## Extracted data entries

- - -

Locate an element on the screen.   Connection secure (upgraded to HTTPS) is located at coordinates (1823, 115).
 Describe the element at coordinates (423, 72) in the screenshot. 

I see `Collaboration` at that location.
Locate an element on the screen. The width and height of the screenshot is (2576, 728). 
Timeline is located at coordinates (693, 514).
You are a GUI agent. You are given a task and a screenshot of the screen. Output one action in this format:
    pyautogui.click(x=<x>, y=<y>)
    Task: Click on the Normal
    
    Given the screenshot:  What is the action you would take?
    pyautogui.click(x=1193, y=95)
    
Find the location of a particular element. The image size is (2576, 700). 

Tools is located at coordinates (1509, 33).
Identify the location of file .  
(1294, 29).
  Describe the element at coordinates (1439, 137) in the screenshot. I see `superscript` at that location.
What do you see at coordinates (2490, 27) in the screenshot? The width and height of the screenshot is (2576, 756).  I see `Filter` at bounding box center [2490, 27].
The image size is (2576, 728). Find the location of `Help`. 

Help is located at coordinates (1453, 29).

- - -

## Instructions to follow
Find every line in the data above that contains the word "width" and copy each such line in full. Case counts.

## Solution for this task
Locate an element on the screen. The width and height of the screenshot is (2576, 728). 
What do you see at coordinates (2490, 27) in the screenshot? The width and height of the screenshot is (2576, 756).  I see `Filter` at bounding box center [2490, 27].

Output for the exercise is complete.